Tadeusz Tempka (Figure 1) was born on October 15, 1885 in Kraków, in what was then the Austro-Hungarian Empire. He graduated from the Faculty of Medicine at Jagiellonian University in 1911. He received his degree of Doctor of Medicine with an amethyst ring from Emperor Franz Joseph I.

Figure 1. Professor Tadeusz Tempka (courtesy of Jagiellonian University Medical College Archives)

From the beginning of his medical career, Tadeusz Tempka was characterized by impeccable ethics and diligence. Between 1912 and 1914, he worked at the Internal Diseases Department of St. Lazarus Hospital in Kraków. When World War I came, young doctor Tempka was conscripted to the Austro-Hungarian Army.

In 1920, he was appointed as an assistant at the 1st Department of Internal Diseases headed by Professor Witold Orłowski. In 1923, Tadeusz Tempka presented his habilitation thesis entitled “Calcium chloride as a cardiac drug.”

At the beginning of 1928, Tadeusz Tempka received the position of an associate professor and was nominated to head the 1st Department of Internal Diseases at Jagiellonian University. For the next decade, together with his team, he conducted multiple scientific research projects. Professor Tempka introduced the cytological examination of bone marrow biopsies into the diagnostic workup of blood diseases as the second researcher in the world. At that time, he demonstrated that morphological changes in the myelogram in pernicious anemia are not limited to the erythroblastic system yet also related to the leukoblastic system. Together with Bronisław Braun, they were the first to describe the Tempka–Braun cells (also known as giant metamyelocytes). Professor Tempka was also the first to demonstrate the presence of the Castle factor in the saliva. In collaboration with Mieczysław Kubiczek, he conducted the first study to investigate the normal morphological features of the spleen by biopsy. There is no doubt that the 1st Department of Internal Diseases of Jagiellonian University was one of the leading institutions worldwide in clinical hematology at that time.

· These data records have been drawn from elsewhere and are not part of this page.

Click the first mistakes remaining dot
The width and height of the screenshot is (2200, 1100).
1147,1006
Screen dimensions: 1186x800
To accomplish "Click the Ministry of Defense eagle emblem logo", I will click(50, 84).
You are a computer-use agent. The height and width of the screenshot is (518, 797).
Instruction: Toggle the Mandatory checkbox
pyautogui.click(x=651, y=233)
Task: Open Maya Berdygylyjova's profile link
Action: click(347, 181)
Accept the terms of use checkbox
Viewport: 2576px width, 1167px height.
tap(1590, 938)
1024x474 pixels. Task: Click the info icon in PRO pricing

In November 1939, Gestapo arrested Professor Tadeusz Tempka during Sonderaktion Krakau and he was deported to the Sachsenhausen concentration camp. He returned to Kraków in February 1940, but rejected to work with Ludwig Heilmayer, who was in charge of the 1st Department of Internal Diseases. Professor Tempka continued working at home and focused especially on writing the first textbook on clinical hematology. The 2 volumes of Haematopoietic system diseases were published in 1950. It was the source of knowledge for future generations of Polish hematologists.

After World War II, Tadeusz Tempka was appointed as a professor and took charge of the 2nd Department of Internal Diseases in Kraków. He remained its head until his retirement in 1962.

Tadeusz Tempka was one of the founders of the Polish Society of Hematology. The First National Congress of Hematologists in Poland took place in 1950. Professor Tempka was the president of the Polish Society of Hematology from 1950 to 1969.

Many famous Kraków-based hematologists have been taught by Professor Tadeusz Tempka: Julian Aleksandrowicz, Mieczysław Kubiczek, Józef Bogdał, Leon Cholewa, Zygmunt Hanicki, Józef Japa, Stanisław Kirchmayer, Jan K. Kostrzewski, Adam Sokołowski, Tadeusz Struzik, Leon Tochowicz, and Ignacy Urasiński.

Professor Tadeusz Tempka was a great physician, scientist, and teacher. He was hard-working and devoted to medicine, and yet he always had time for his patients and students.

He passed away on March 14, 1974 in Kraków.

In 2020, we are celebrating the 135th anniversary of Tadeusz Tempka’s birthday and the 70th anniversary of the founding of the Polish Society of Hematology.